OBJECTIVES--To determine the frequency and mode of inheritance of familial dilated cardiomyopathy in the United Kingdom. BACKGROUND--Two recent prospective studies have suggested that familial forms of dilated cardiomyopathy are common but have been limited by selective screening methods, inadequate diagnostic criteria, and low rates of ascertainment. METHODS--Prospective screening study of 236 relatives from 40 families of patients with dilated cardiomyopathy. Screening consisted of clinical examination, 12 lead electrocardiogram, and two-dimensional Doppler echocardiography. Relatives with systemic hypertension and other cardiac diseases were excluded from the study.

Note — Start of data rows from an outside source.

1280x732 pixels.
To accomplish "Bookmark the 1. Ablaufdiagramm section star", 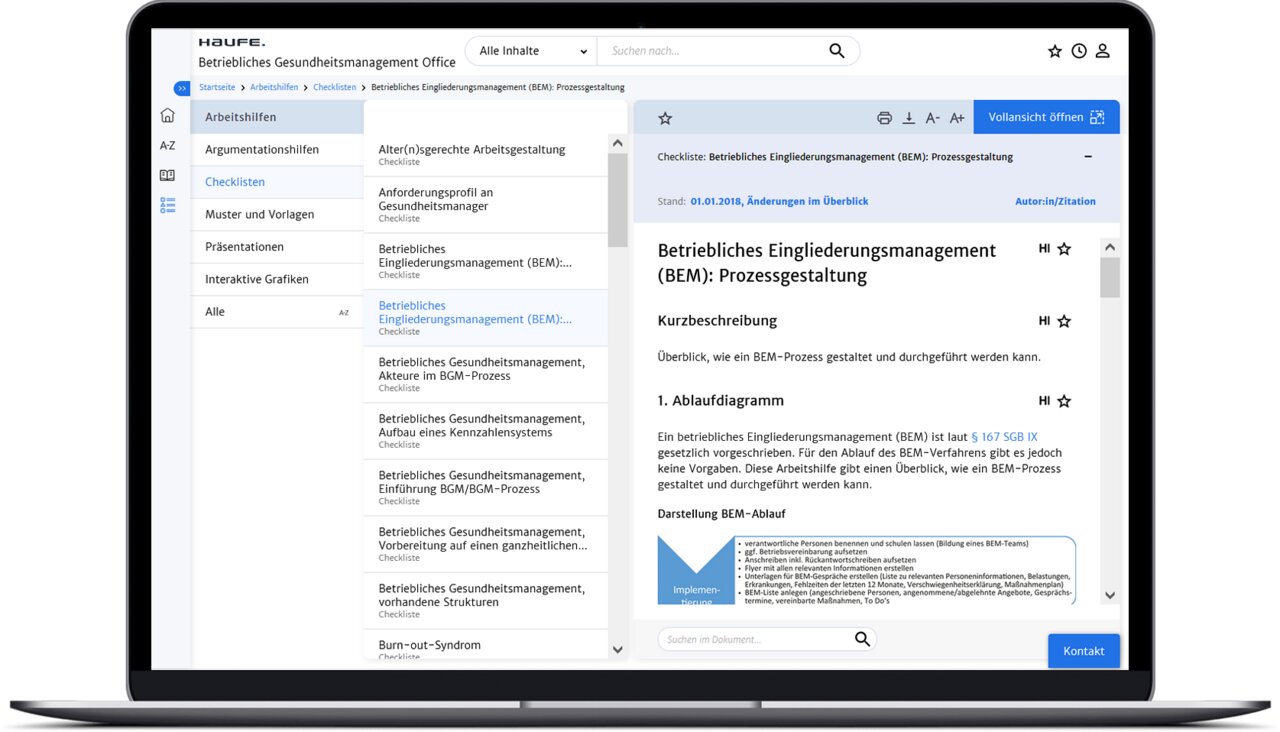I will [x=1064, y=401].
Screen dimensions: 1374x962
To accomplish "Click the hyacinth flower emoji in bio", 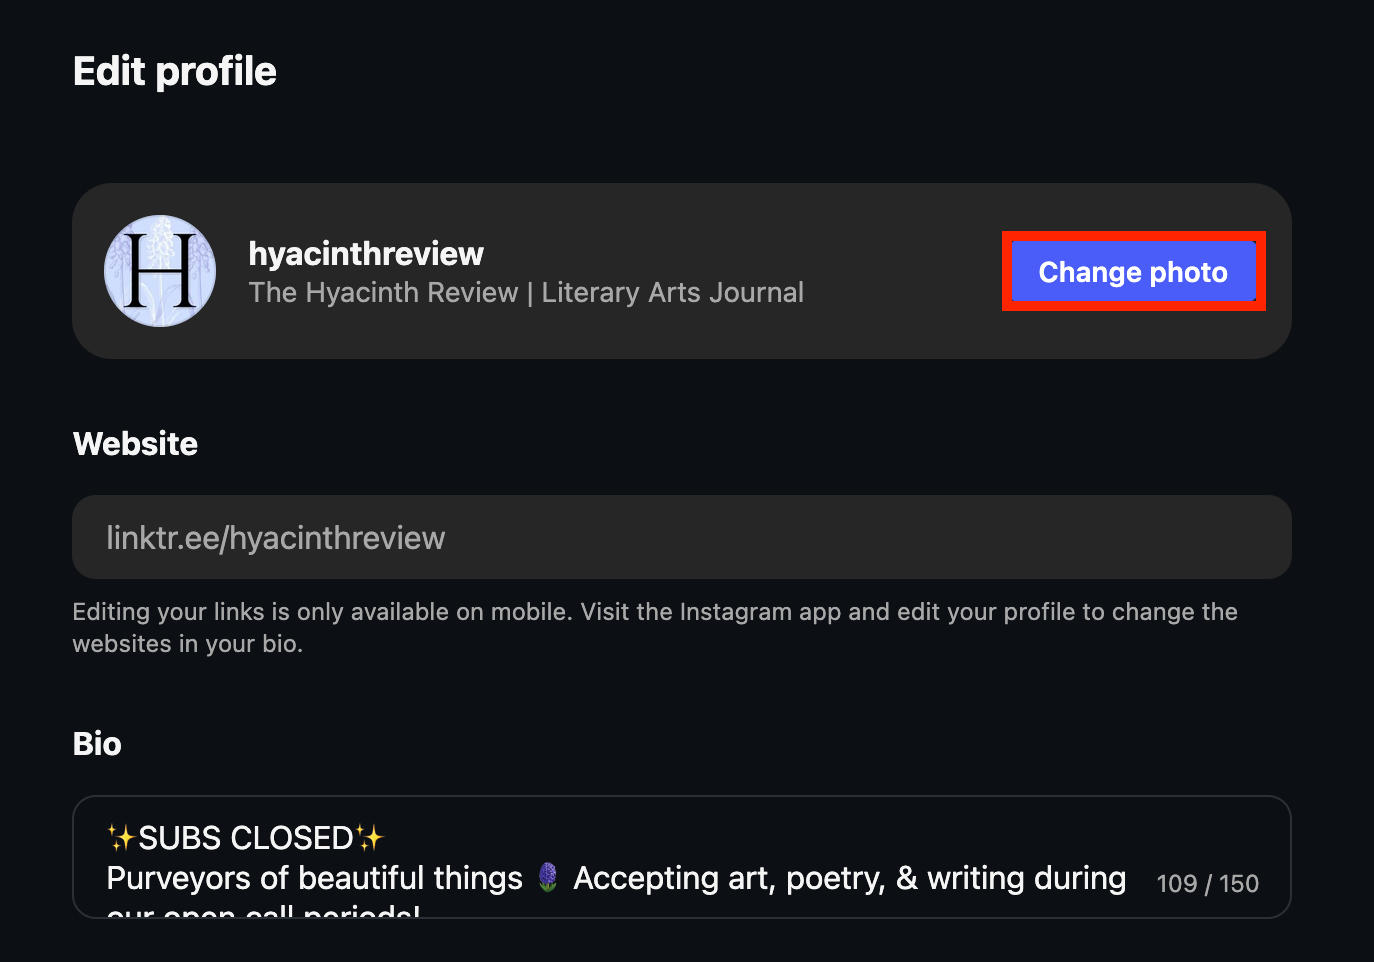I will pos(548,877).
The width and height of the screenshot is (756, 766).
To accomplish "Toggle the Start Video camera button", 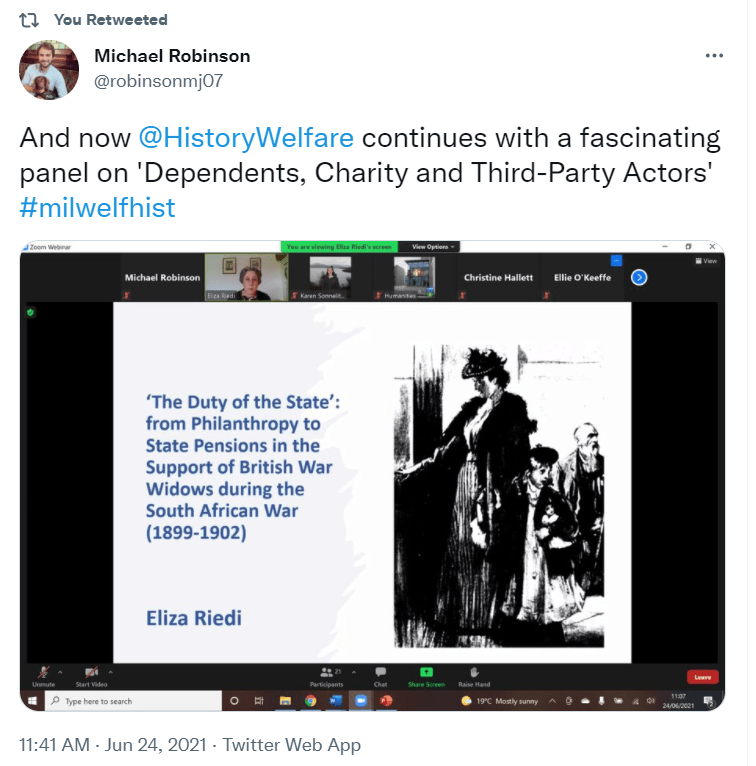I will [91, 672].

All echocardiograms were performed by an experienced echocardiographer who was blinded to clinical information. Relatives were classified as having dilated cardiomyopathy, left ventricular enlargement (method of Henry), depressed fractional shortening, or as being normal. Relatives with abnormal investigations underwent further evaluation as appropriate. RESULTS--Twenty five cases of dilated cardiomyopathy were identified and came from 10 (25%) of the 40 families screened. Pedigree analysis was most consistent with autosomal dominant inheritance and variable penetrance (65-95%). Of the remaining apparently healthy relatives, 37 (18%) were found to have left ventricular enlargement and nine (4%) depressed fractional shortening; these values were significantly higher than those observed in 239 healthy controls (24 (10%), P = 0.02 and one (0.4%), P = 0.01, respectively). CONCLUSIONS--Patients with dilated cardiomyopathy commonly have an affected family member and a high proportion of apparently healthy relatives with minor echocardiographic abnormalities. Segregation analysis suggests that familial dilated cardiomyopathy is the result of the transmission of a rare autosomal dominant gene. Further studies are currently underway to characterise the molecular basis of familial dilated cardiomyopathy and identify early disease within these families.